Distributed Ledger Platform: Powering Modern Payment Applications

Ata E Husain Bohra
11 min readJul 6, 2021

Author: Ata E Husain Bohra

In recent years, companies like Airbnb, DoorDash, Lyft, and Uber have revolutionized business verticals which existed for the past many decades mostly because the incumbent solutions didn’t keep up with the pace of innovation. The dramatic performance improvements in Mobile Communications standards and easy accessibility of mobile phones became the fastest adopted technology in the world. The simplistic software offerings advocating ‘one-click’ technology helped create billions of human connections around the world.
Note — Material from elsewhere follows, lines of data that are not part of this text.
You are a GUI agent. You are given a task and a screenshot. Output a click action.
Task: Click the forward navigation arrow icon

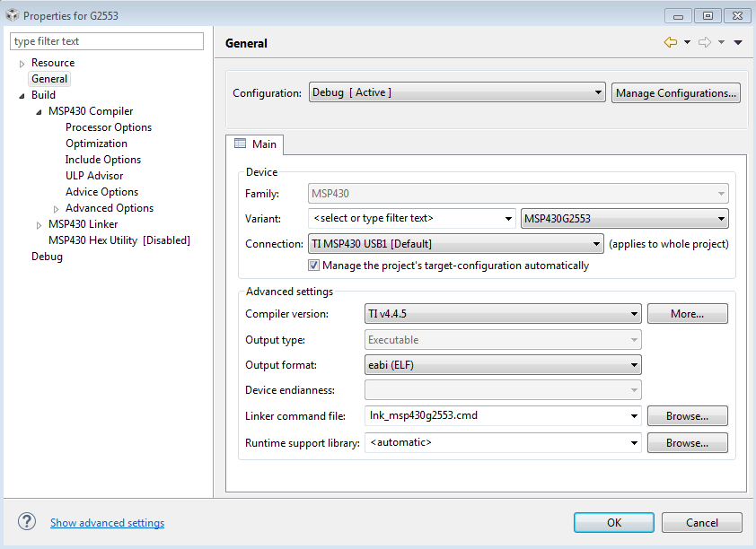(x=705, y=42)
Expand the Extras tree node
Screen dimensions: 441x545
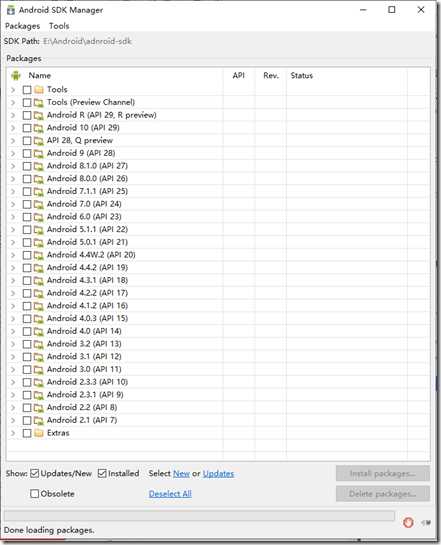(13, 433)
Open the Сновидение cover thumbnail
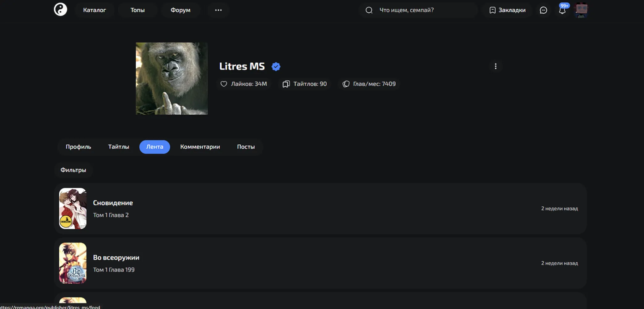The width and height of the screenshot is (644, 309). (73, 209)

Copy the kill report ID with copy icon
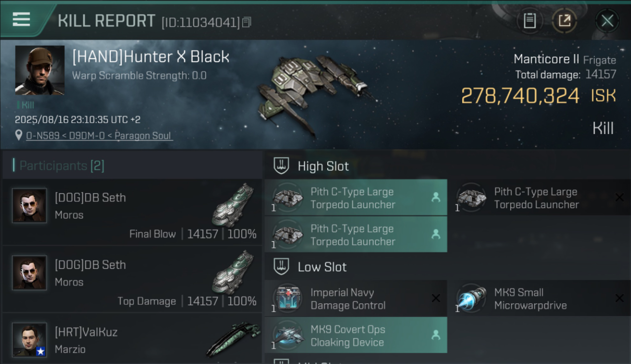point(247,22)
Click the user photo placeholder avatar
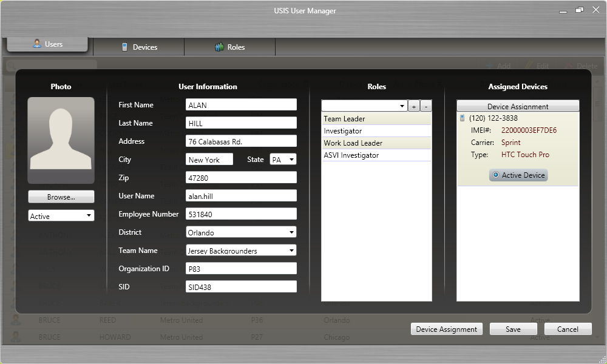This screenshot has height=364, width=607. pos(61,140)
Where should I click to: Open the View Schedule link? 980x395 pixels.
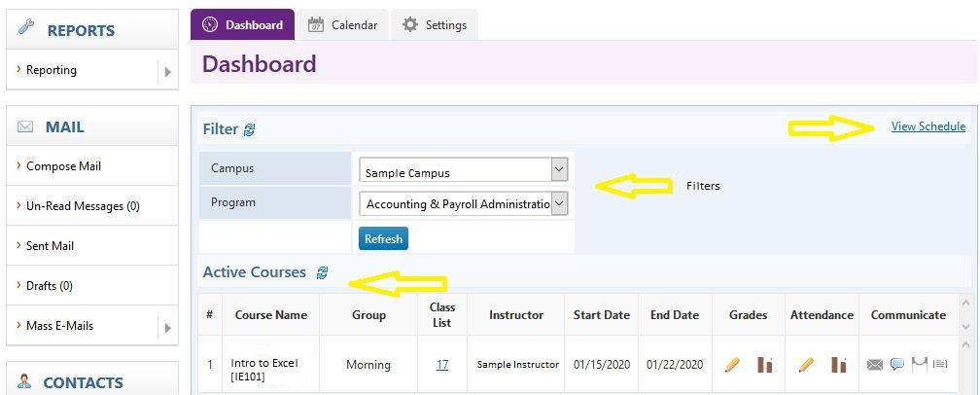[928, 126]
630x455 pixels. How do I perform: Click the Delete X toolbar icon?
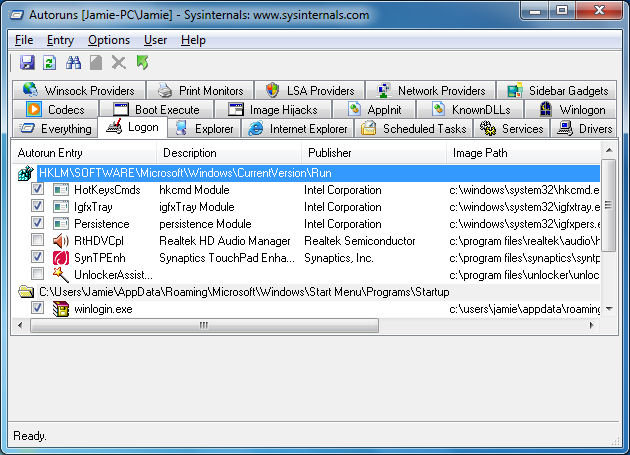point(119,63)
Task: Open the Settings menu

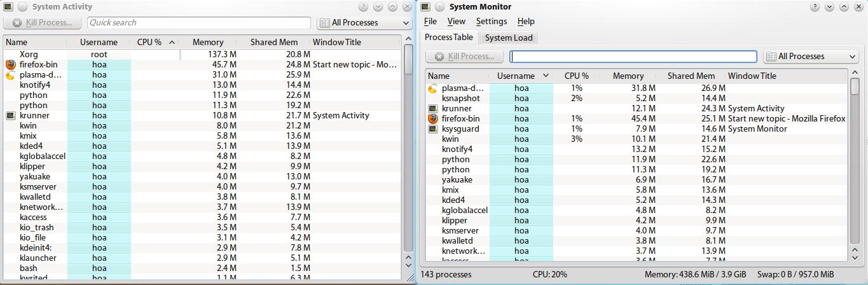Action: click(x=491, y=22)
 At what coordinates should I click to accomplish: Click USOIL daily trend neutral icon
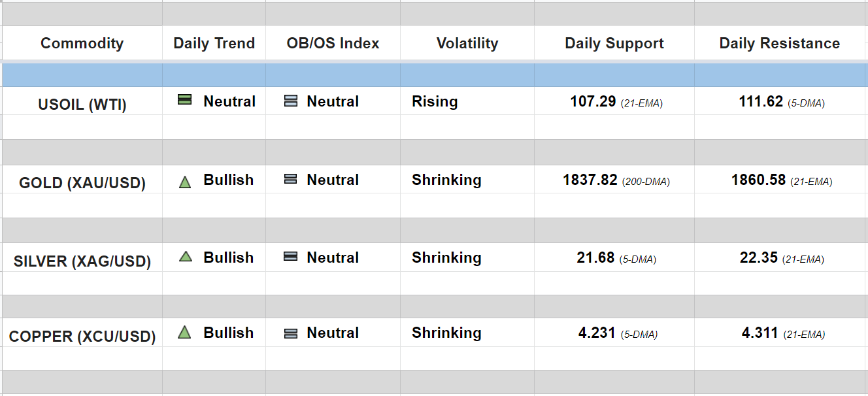pos(185,100)
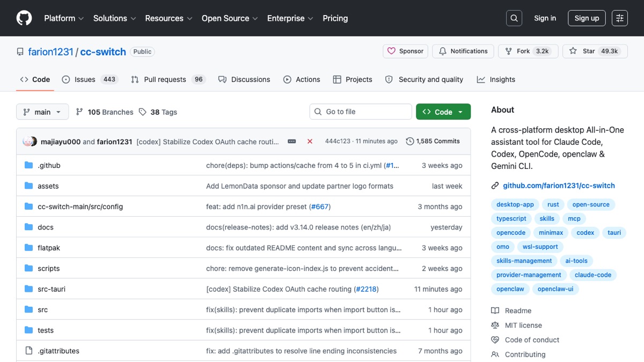Screen dimensions: 644x362
Task: Click the failed status X icon on commit
Action: click(310, 142)
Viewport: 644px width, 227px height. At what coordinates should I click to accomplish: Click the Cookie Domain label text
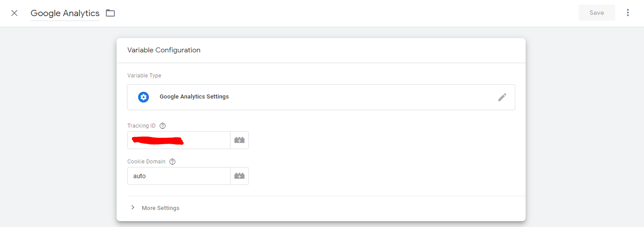[x=146, y=162]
Building a reliable, scalable, and flexible payment platform is table-stacks for such software offerings serving millions of customers around the globe and enabling billions of dollars of money movements on a daily basis. At the core of any payment platform is a ledger, used to record an organization’s history of financial activities. The rest of the article focuses on discussing design details for building a highly scalable, reliable and available distributed Ledger platform to store organization’s transactions.

Glossary

Ledger entity is a managed entity for which a given ledger is maintained, for instance: bank account holders could be entities in banking ledger systems, homeowners could be entities in home insurance ledger system, riders/driver/restaurant owners could be entities in Uber ledger system etc.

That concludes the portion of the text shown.